With respect to invalidity a patent is invalid under the on-sale bar if, before the critical date, 1) the product is the subject of a commercial offer for sale, and 2) the invention is ready for patenting. Federal circuit said that under the standards established by Medicines I, the terms of the Distribution Agreement make clear that the Medicines Company and ICS entered into an agreement to sell and purchase the product. Those relevant terms include: a statement that The Medicines Company “now desire[d] to sell the Product” to ICS and ICS “desire[d] to purchase and distribute the Product,” the price of the product, the purchase schedule, and the passage of title from The Medicines Company to ICS. Here, the terms of the Distribution Agreement clearly demonstrate the “commercial character” of the transaction. Therefore, the Distribution Agreement was a commercial offer for sale. Of course, the question remains whether the Distribution Agreement covered the patented product. For the on sale bar to apply, the invention, as defined by the patent’s claims, must be on sale. Because the district court incorrectly concluded that the Distribution Agreement was not a commercial offer for sale, it did not reach the question of whether the Distribution Agreement covered the Angiomax created by the new, patented process. Therefore federal circuit left this question for the district court to consider on remand.
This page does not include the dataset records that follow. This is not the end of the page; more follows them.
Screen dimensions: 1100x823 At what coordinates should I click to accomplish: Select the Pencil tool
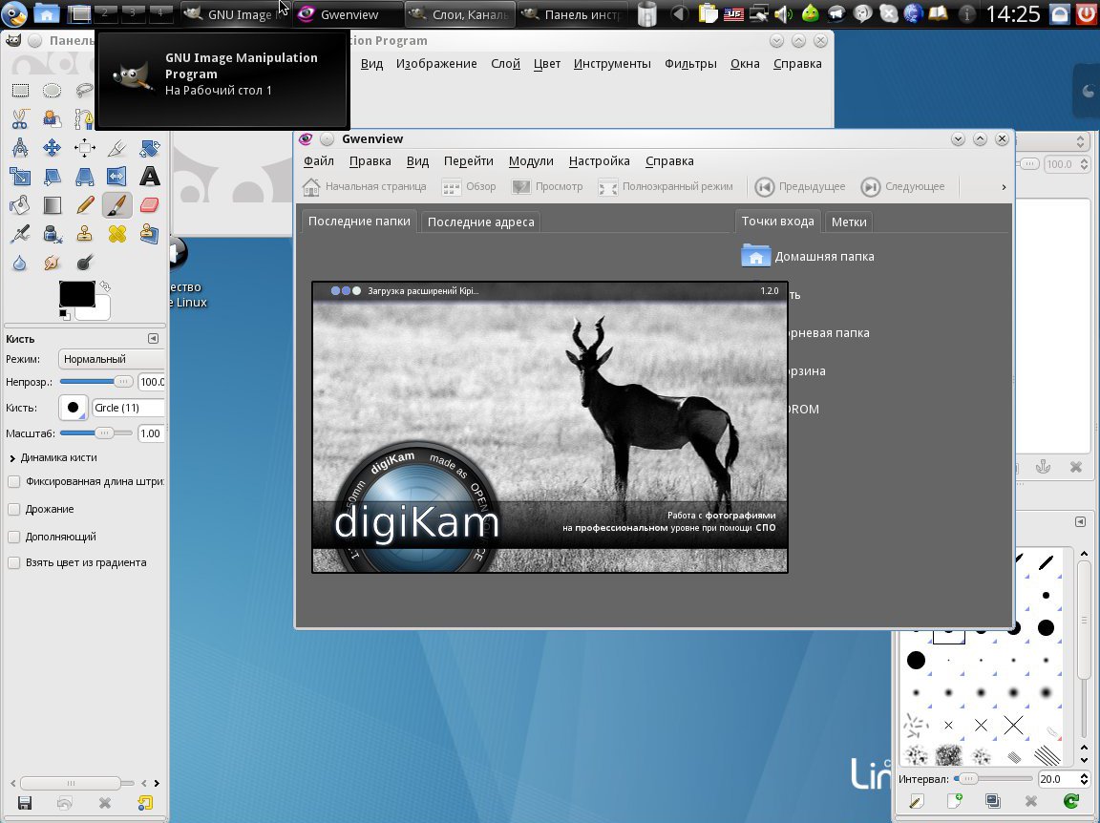click(x=85, y=204)
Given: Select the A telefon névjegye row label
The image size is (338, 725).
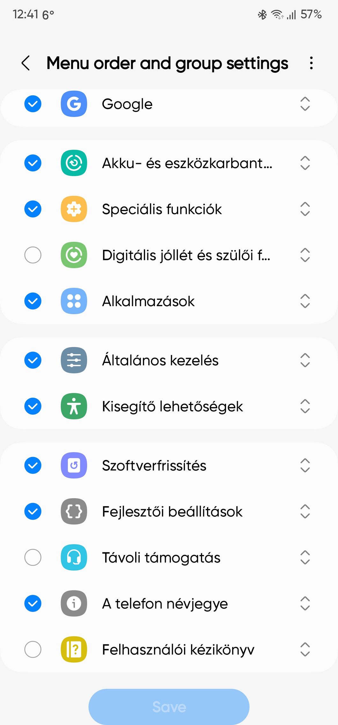Looking at the screenshot, I should click(x=165, y=603).
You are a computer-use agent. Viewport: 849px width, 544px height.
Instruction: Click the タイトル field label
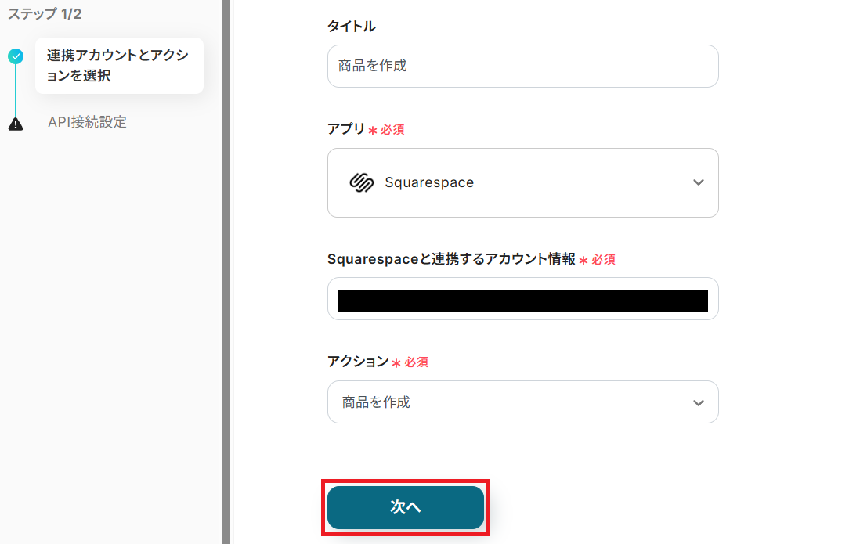point(351,27)
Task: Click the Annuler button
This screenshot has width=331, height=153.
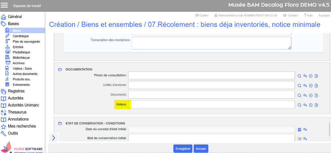Action: coord(201,149)
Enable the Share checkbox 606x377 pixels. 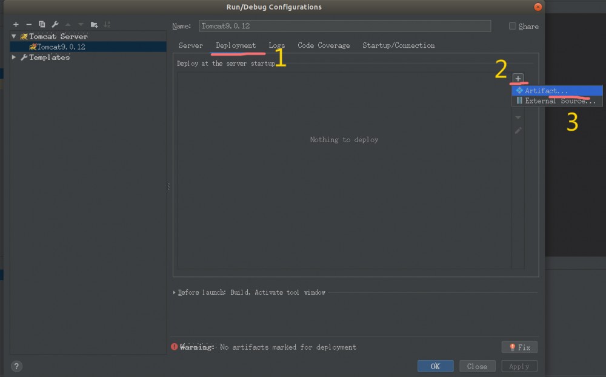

With respect to second prong, the district court found that the invention was ready for patenting before the critical date because the master batch record “disclose[d] how to use the process according to the invention.” Federal circuit agreed & held that Ben Venue used the master batch record to produce batches of Angiomax using the patented process. Furthermore, Ben Venue reduced the invention to practice by following the master batch record. Thus the district court correctly determined that the invention was ready for patenting before the critical date.